Gregg McDonald: Emergency response is essentially the same as your standard everyday life, it is a human/relationship process, therefore personalities affect greatly the effectiveness. So will poor coordination, lack of ownership from agencies which breeds lack of interest. Or a coordinator who thinks they know everything and feels the need to control the process. Constant changing of people in key positions within the coordination team, losing institutional knowledge - by that I mean knowledge about the current emergency and its context.

One of the major challenges for a Cluster is to prolong its value. At the start, agencies are interested in the Cluster because it is a source of valuable information. As time goes on, you need to keep adding value to the Cluster. But you can only give what you get which relates to the ownership / participation aspects. Agencies are giving you their information: it’s your job to collate it and disseminate that information.

But I would say that the biggest challenge for every Cluster is Cluster independence. The coordinator of a Cluster is usually employed by a major aid agency; if you cannot separate yourself from your agency’s mandate, you cannot coordinate effectively because coordination is not about the goals of the agency, but about taking into account everyone’s opinion, big or small.

This post has been reviewed by Gregg MacDonald and Dave Hodgkin and is published with their permission.

Dome

Dome, Jogyakarta shelter response

Discussion

3 comments for “Coordination, collaboration and the Cluster approach”

  1. nice summary Kim, seems to have captured the essence well
    d

    Posted by Dave Hodgkin | August 29, 2008, 1:26 pm
  2. Kim, one thing that this post puts me in mind of is this this recent worldchanging post, which discusses the opportunities for learning in developed-nation disaster responses. I’m wondering if this has cropped up in in your research at all, the parallel between developed- and developing- nation responses to disaster? Do you see your research as relevant to both?
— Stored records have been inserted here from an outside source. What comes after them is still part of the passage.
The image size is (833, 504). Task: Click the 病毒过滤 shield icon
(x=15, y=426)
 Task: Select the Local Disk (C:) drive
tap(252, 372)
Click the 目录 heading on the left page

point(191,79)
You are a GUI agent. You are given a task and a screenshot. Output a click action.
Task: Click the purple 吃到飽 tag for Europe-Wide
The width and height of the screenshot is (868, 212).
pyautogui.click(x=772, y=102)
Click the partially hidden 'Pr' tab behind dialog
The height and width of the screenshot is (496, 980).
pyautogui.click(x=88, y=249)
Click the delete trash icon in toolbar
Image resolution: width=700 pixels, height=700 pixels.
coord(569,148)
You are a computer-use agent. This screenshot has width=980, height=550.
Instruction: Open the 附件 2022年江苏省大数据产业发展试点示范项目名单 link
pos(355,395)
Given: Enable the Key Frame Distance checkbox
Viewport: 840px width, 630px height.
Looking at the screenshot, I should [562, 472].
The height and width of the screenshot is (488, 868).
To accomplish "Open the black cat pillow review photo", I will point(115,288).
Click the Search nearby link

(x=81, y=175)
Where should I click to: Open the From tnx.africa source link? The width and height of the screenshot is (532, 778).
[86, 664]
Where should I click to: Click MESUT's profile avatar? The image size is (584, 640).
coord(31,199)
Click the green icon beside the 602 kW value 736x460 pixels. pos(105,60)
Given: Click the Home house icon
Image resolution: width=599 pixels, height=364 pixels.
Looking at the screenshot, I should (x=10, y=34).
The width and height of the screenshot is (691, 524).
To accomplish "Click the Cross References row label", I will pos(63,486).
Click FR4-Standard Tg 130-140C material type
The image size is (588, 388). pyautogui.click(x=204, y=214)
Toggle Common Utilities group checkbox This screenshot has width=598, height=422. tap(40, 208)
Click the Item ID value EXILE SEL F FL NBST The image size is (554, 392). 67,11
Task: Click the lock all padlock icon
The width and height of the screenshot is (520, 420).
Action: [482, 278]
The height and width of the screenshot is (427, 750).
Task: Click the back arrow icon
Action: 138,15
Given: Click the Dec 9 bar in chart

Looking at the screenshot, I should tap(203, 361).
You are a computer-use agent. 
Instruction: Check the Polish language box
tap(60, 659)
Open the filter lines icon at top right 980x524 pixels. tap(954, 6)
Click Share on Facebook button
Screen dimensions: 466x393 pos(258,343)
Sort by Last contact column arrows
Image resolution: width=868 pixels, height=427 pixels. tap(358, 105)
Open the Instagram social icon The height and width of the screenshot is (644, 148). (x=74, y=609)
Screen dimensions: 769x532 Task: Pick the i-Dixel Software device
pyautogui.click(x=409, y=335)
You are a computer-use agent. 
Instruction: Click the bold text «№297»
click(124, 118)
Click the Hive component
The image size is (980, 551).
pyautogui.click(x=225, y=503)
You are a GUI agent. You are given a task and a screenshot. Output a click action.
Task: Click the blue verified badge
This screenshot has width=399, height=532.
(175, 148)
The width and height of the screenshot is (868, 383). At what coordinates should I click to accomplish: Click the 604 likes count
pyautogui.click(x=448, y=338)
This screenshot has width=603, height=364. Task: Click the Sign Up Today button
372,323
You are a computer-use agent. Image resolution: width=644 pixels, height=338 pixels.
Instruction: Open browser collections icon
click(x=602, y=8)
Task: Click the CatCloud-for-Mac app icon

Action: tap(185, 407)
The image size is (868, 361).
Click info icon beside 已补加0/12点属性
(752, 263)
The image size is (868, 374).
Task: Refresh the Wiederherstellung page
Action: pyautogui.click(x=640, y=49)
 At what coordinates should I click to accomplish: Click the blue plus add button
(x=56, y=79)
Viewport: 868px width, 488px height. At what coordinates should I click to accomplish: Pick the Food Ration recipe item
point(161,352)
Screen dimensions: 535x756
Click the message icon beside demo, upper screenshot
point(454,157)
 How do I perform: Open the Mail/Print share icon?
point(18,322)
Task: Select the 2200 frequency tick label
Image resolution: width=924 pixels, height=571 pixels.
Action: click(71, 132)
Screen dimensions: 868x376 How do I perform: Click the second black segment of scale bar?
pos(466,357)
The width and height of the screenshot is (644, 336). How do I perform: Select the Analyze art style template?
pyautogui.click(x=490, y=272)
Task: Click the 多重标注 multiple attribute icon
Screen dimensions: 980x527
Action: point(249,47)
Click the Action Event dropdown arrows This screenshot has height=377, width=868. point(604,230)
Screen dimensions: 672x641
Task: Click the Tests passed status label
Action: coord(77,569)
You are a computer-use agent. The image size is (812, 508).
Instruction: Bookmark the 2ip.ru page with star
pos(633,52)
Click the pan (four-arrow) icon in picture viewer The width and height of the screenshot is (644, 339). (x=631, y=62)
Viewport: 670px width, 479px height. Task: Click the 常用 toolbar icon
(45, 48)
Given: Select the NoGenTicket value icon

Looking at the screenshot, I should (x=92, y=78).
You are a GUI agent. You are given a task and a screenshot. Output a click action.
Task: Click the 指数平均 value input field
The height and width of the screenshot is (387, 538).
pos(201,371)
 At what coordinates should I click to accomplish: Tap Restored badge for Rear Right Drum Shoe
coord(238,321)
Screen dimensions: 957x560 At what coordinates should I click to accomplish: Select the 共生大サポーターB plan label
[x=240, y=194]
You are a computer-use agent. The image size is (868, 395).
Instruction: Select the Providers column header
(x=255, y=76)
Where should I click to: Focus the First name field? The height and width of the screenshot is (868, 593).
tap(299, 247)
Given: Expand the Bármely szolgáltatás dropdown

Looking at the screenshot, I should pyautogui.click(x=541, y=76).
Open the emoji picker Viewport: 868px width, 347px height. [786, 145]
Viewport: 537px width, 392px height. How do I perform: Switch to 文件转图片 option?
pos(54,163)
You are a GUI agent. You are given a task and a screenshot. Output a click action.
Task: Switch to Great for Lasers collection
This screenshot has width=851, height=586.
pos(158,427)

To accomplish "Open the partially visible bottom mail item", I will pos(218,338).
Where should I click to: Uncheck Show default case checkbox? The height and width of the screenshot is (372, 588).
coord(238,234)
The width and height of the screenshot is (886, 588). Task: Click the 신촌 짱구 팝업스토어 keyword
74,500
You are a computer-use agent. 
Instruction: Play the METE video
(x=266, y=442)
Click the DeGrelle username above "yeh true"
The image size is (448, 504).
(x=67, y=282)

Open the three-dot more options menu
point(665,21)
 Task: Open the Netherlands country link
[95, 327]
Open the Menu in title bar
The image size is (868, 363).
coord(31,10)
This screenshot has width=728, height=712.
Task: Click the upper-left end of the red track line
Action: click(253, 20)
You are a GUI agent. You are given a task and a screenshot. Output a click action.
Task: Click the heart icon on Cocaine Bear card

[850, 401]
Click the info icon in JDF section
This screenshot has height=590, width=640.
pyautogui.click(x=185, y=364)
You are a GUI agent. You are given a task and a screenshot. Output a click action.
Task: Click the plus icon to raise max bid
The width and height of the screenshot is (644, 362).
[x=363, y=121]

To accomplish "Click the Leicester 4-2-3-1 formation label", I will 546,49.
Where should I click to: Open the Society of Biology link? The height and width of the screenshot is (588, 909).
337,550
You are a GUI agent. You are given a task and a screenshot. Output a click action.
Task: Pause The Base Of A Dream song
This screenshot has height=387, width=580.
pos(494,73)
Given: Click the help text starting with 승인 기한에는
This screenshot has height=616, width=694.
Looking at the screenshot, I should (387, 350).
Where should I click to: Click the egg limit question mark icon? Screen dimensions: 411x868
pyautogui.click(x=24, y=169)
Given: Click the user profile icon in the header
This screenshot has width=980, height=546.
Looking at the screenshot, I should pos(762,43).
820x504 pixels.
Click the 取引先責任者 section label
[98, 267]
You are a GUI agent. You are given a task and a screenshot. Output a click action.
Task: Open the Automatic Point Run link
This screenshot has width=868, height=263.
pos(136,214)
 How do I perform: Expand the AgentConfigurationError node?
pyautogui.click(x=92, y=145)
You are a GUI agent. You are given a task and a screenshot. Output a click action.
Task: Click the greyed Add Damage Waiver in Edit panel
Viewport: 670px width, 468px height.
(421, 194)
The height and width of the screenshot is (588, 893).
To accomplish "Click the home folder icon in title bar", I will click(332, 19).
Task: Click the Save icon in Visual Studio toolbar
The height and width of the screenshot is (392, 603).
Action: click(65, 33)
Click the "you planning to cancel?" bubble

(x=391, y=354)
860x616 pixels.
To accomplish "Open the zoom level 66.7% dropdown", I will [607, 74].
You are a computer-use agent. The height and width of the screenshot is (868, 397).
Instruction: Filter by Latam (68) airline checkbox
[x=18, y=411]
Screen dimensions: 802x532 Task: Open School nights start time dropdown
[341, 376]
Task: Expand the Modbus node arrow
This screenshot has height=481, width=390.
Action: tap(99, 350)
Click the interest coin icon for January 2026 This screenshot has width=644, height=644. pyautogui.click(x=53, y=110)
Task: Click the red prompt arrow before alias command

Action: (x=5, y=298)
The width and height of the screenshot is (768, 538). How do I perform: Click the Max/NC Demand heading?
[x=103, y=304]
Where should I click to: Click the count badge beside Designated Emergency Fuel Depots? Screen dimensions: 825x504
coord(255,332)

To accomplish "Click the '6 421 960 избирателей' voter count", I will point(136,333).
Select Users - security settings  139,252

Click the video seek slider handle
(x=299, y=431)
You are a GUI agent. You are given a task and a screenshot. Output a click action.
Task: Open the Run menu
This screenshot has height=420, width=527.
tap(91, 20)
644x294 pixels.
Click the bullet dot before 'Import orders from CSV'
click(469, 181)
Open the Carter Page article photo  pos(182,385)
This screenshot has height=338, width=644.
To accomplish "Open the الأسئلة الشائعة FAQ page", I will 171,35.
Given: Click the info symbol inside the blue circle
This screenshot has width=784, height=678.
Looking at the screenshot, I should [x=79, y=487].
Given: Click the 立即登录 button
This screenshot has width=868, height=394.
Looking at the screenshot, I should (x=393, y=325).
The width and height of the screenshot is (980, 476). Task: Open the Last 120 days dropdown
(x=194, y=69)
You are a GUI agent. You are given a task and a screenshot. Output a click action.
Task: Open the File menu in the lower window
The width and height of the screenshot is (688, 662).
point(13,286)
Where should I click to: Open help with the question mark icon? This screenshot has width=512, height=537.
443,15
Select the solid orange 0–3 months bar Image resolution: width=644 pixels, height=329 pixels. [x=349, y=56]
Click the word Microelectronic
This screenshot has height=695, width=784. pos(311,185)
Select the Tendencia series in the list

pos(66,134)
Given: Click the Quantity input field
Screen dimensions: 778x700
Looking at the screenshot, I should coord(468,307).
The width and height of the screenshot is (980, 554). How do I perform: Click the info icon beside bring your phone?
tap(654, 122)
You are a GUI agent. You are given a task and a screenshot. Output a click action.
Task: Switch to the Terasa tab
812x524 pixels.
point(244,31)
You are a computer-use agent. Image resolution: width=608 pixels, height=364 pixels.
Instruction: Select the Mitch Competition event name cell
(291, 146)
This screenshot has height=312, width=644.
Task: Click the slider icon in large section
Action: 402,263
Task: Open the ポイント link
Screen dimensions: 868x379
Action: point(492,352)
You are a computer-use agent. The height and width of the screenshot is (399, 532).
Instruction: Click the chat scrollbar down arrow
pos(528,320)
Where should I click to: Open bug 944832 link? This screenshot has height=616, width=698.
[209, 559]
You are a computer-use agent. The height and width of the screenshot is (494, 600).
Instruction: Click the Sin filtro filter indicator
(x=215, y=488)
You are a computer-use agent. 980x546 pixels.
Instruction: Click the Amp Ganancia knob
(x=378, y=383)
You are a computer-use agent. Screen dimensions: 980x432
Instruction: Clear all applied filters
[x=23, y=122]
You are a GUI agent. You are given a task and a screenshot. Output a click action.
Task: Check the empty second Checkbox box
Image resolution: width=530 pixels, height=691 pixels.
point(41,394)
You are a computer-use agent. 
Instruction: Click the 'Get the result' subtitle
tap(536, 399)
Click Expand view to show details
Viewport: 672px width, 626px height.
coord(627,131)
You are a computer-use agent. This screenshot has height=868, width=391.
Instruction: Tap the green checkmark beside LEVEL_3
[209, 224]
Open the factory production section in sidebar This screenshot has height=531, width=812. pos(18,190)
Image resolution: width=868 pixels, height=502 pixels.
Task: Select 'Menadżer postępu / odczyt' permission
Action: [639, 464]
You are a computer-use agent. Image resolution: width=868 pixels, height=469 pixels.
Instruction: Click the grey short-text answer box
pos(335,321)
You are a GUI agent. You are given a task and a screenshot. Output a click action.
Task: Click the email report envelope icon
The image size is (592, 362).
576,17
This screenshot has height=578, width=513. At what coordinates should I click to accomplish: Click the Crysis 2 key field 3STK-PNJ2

    Posted by dan | September 14, 2008, 1:57 am
  3. Dan, disaster responders can face similar challenges regardless of whether the disaster occurs in a developed or developing country: the lack of timely information, the need for coordination, urgent humanitarian needs such as shelter, food, etc. However, the theme that has strongly emerged from this case study of recognising the importance of local practices seems less likely to be an issue in developed countries, where we wouldn’t dream of giving disaster-affected communities in say, Melbourne or Manhattan, as outrageously culturally inappropriate humanitarian solutions as seems possible in developing countries. Having said that, my research is looking broadly at sustainable practice; locally appropriate technology is one aspect of that. Other aspects include understanding the environmental impact of different humanitarian approaches, and the processes involved in developing that technical knowledge and integrating it into an appropriate approach, across a disaster response. Some of those processes need to occur at an international level. In that sense, yes, the research may be broadly relevant to both. To see how useful it might actually be, you’d have to consider a range of case studies, including disasters in developed countries, with more of a focus on what is lacking in the international arena that could be of use across the board.